To determine the electric potential at the center of the square due to the four charges, we need to consider the contributions from each charge and then sum them up.
Given that each charge has a magnitude of +2 μC, we can calculate the electric potential due to a single point charge using the formula:
V = k * (q / r)
where V is the electric potential, k is the electrostatic constant (approximately 9 × 10^9 N m^2/C^2), q is the charge, and r is the distance from the charge to the point where we want to calculate the potential.
Since the square is symmetric, the charges are equidistant from the center.

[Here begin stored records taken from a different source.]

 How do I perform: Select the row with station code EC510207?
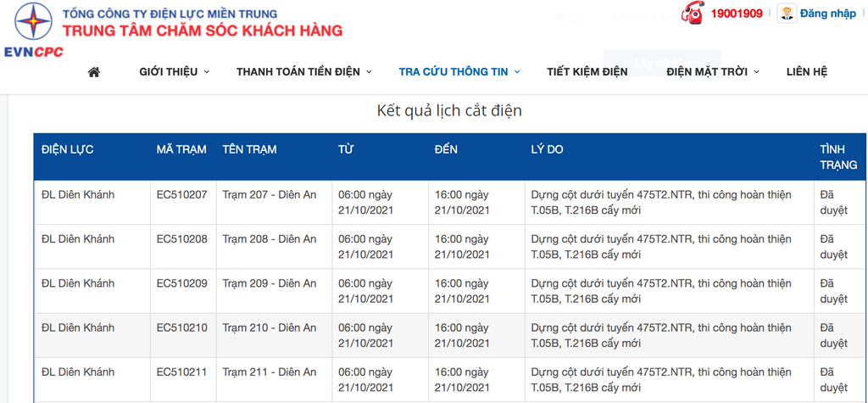[x=449, y=202]
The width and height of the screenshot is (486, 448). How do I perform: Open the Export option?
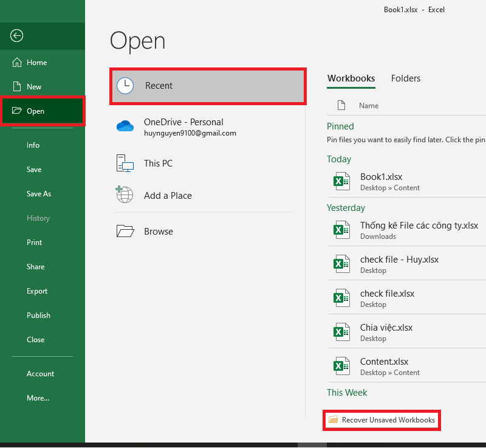(x=37, y=291)
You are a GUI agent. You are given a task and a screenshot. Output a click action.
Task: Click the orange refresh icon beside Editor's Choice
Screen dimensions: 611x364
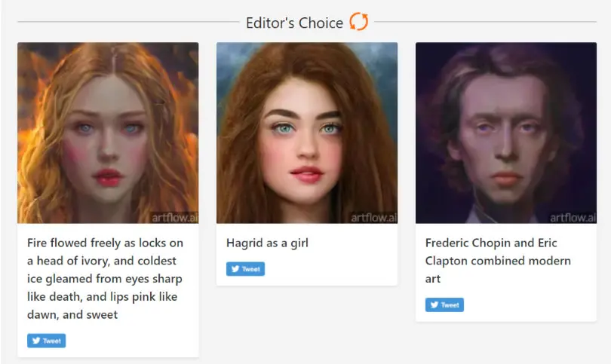click(358, 22)
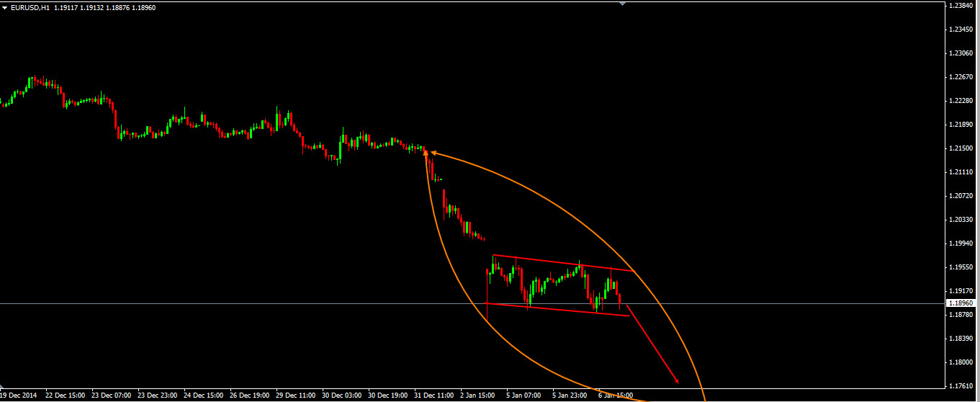Click the 19 Dec 2014 time axis label
The width and height of the screenshot is (980, 402).
[x=19, y=396]
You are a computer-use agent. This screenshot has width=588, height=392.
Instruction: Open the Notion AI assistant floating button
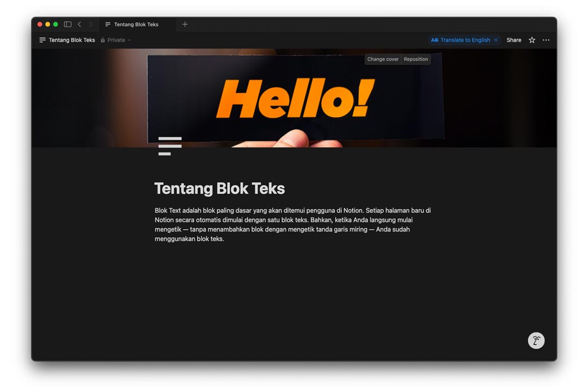pyautogui.click(x=536, y=340)
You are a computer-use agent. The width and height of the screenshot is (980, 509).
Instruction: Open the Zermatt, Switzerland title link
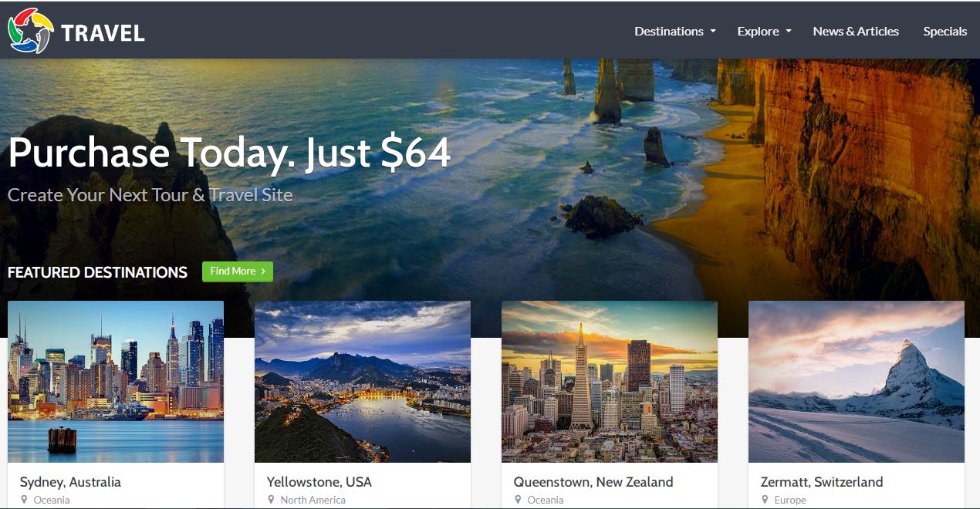822,482
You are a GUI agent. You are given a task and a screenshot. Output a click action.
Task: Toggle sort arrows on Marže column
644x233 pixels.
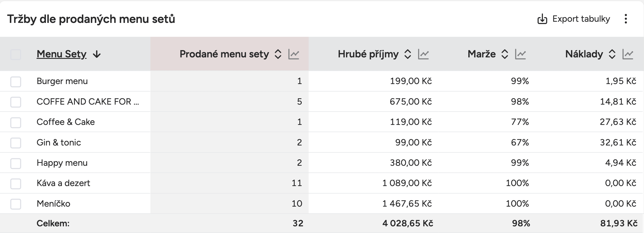tap(505, 54)
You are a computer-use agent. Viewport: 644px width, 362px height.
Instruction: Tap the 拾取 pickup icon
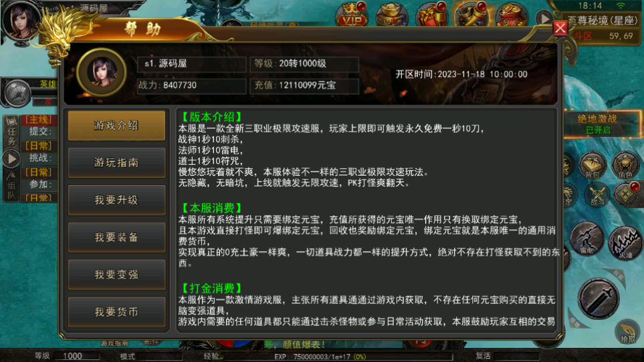(627, 332)
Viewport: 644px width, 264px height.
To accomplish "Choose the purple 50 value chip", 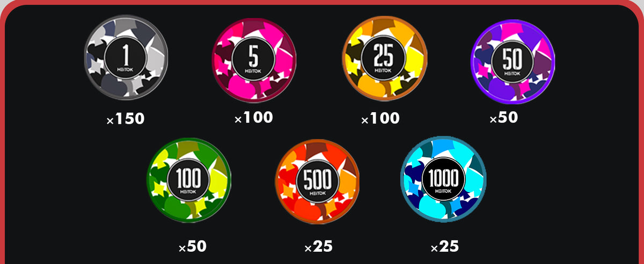I will pos(513,62).
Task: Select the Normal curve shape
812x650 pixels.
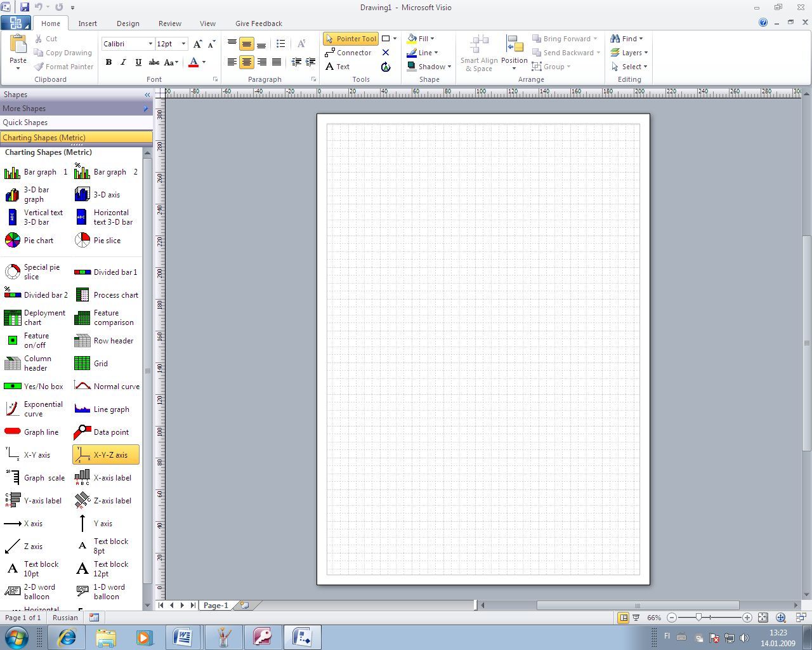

Let's assume the distance from the center to each corner of the square is represented by 'd'. In this case, the distance from the center to each charge is also 'd'.
The electric potential at the center due to a single charge is:
V1 = k * (q / d)
Since all four charges are identical, the total potential at the center will be the sum of the potentials due to each charge:
V_total = V1 + V1 + V1 + V1 = 4 * V1
Substituting the values:
V_total = 4 * (k * (q / d))
Now we can plug in the known values:
k ≈ 9 × 10^9 N m^2/C^2 q = 2 μC = 2 × 10^(-6) C d = 30 cm = 0.3 m
V_total = 4 * (9 × 10^9 N m^2/C^2) * (2 × 10^(-6) C) / 0.3 m
Calculating this expression gives the electric potential at the center of the square due to the four charges.